Figure 5. Part des personnes entrant en traitement pour la première fois chez les consommateurs d’amphétamines
Source : Rapport européen sur les drogues (2023) : Rapport européen sur les drogues (2023). Disponible à l’adresse : https://www.emcdda.europa.eu/publications/european-drug-report/2023_en
En République tchèque, un réseau complet de 250 à 300 établissements fournit des services spécialisés en addictologie pour traiter la consommation de substances et les problèmes connexes. Ce réseau comprend 55 à 60 centres à bas seuil, 50 programmes de proximité et 90 à 100 programmes de traitement ambulatoire, dont 10 sont destinés aux enfants et aux adolescents. En outre, il existe 10 à 15 unités de désintoxication, 25 à 30 unités de soins hospitaliers, 15 à 20 communautés thérapeutiques et 35 à 45 programmes de postcure ambulatoire, dont 20 à 25 avec logement protégé. En outre, 5 à 7 foyers fonctionnent sous un régime spécial pour les toxicomanes. En ce qui concerne les traitements de substitution aux opiacés, 60 établissements déclarent des patients dans ces programmes, et on estime que 600 à 700 médecins généralistes proposent cette forme de traitement.
La moitié des services d’addictologie s’adressent aux joueurs, et plus d’un tiers aux personnes présentant un risque de dépendance numérique. Le traitement de la dépendance au tabac est disponible dans 43 centres situés dans les cliniques ambulatoires des hôpitaux, avec environ 200 médecins ambulatoires et environ 300 pharmacies spécialisées offrant des services de conseil.
Les centres de traitement résidentiels sont essentiels pour fournir un environnement structuré où les individus peuvent faire face à leur dépendance. Ces centres s’intéressent à la fois aux aspects physiques de la dépendance et aux facteurs psychologiques qui sous-tendent la consommation de substances. En identifiant et en traitant les causes profondes de la dépendance, ces centres offrent une approche holistique du rétablissement, fournissant aux individus les outils dont ils ont besoin pour une sobriété à long terme.
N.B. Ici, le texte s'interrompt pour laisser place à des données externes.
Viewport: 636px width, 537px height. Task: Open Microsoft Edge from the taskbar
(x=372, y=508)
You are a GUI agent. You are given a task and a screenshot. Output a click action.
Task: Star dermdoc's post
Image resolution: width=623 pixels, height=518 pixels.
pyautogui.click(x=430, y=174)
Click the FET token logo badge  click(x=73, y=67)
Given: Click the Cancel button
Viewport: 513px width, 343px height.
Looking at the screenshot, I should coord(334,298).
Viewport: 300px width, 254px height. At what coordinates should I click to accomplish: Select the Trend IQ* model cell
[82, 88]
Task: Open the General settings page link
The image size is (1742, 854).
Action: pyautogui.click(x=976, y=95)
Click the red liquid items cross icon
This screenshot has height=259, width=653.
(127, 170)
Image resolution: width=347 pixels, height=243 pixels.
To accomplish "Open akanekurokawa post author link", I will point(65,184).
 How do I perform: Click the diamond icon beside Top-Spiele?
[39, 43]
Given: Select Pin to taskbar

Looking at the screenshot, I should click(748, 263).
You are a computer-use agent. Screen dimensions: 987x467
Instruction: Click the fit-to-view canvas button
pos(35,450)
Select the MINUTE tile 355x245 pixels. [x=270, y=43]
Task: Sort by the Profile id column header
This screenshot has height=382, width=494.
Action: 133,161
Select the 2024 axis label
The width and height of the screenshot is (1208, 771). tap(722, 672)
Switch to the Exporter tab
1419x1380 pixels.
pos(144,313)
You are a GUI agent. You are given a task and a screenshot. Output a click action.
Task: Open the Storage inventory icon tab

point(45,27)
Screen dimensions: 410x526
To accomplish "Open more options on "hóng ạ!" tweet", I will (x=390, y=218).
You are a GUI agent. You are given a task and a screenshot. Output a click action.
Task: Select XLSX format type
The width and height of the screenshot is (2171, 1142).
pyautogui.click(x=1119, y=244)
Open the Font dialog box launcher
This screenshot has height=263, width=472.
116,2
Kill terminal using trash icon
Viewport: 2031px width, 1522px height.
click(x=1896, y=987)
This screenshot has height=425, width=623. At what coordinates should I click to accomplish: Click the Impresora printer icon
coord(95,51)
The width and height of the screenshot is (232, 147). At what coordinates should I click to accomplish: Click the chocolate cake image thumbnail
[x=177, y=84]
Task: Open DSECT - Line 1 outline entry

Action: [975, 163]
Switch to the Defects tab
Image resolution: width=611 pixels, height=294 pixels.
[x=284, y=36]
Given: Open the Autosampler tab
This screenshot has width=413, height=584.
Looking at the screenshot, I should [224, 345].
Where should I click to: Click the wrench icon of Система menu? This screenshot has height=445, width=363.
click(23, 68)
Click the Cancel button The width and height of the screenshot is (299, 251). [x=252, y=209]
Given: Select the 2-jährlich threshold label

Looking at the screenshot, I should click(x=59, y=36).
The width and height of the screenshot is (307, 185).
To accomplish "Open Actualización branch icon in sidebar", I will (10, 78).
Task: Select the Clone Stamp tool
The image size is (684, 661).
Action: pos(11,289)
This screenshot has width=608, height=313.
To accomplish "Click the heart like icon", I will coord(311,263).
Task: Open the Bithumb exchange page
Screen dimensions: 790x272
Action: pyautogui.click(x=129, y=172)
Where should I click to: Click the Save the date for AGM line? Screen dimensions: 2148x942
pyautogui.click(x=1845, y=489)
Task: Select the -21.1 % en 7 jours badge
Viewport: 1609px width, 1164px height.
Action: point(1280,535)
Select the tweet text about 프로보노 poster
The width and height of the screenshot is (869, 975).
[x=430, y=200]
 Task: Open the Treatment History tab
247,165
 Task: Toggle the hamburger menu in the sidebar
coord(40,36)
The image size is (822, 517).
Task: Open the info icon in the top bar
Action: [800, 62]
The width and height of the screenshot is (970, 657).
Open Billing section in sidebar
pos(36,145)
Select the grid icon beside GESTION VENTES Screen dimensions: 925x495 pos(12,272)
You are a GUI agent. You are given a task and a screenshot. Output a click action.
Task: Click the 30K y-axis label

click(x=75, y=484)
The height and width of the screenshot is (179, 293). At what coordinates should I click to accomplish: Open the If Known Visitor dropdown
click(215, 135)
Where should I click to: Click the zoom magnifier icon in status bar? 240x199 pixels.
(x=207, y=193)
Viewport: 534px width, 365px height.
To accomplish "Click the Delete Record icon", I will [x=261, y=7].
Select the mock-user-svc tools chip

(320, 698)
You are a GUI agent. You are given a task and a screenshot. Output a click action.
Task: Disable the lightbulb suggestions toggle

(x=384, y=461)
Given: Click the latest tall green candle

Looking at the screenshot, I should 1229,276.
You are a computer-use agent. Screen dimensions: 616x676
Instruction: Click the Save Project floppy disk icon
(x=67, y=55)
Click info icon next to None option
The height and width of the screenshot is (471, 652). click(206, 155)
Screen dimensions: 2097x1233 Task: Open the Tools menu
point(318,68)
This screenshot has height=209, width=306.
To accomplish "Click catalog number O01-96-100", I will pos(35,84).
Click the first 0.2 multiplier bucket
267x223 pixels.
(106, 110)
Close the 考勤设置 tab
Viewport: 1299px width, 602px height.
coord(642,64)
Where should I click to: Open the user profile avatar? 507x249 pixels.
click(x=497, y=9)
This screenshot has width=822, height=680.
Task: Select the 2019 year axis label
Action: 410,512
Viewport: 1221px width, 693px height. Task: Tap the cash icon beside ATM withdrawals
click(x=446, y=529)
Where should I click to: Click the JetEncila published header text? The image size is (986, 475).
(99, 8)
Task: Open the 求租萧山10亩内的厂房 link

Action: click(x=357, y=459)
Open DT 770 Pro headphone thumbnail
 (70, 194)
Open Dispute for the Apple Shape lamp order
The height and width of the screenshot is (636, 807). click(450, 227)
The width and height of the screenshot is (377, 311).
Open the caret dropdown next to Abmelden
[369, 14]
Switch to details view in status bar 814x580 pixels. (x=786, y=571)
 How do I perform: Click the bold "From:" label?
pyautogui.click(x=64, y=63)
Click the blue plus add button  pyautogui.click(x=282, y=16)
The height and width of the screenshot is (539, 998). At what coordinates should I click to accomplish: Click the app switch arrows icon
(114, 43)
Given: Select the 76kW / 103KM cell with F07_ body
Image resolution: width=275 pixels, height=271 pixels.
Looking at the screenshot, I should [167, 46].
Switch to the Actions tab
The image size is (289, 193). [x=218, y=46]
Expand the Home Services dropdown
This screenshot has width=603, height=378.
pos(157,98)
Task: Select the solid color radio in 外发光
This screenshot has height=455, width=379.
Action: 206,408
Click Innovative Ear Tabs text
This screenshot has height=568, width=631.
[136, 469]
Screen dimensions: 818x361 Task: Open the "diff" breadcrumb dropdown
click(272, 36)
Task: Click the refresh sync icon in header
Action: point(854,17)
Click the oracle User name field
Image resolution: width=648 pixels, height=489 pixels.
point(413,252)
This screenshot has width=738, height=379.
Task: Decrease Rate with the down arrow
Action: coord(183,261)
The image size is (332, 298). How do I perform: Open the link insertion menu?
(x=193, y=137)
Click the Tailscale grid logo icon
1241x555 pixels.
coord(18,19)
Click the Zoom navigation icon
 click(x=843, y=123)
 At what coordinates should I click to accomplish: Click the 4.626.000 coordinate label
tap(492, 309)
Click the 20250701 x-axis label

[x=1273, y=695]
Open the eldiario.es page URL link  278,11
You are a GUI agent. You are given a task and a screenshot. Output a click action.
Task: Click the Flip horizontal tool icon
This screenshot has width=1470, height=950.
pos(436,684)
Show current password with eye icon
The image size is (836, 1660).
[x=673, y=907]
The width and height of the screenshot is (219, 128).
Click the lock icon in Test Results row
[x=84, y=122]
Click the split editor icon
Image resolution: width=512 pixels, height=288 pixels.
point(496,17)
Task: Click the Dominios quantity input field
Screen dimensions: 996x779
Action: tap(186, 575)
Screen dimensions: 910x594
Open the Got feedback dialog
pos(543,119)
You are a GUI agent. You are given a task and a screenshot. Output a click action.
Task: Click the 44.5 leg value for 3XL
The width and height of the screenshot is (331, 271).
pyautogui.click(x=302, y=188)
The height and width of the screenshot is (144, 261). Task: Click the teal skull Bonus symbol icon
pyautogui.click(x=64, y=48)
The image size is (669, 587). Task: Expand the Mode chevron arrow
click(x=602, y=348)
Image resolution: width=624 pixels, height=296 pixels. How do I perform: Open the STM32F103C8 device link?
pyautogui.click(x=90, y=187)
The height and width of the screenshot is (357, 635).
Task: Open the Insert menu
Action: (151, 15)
Le défi de la République tchèque consiste à étendre et à améliorer ces systèmes de soutien afin de répondre aux besoins croissants et de briser le cycle de la dépendance qui affecte tant de ses citoyens. Espérons qu’avec le soutien de la nouvelle structure de l’Observatoire européen des drogues et des toxicomanies, la République tchèque sera en mesure de s’attaquer efficacement à ce problème de longue date.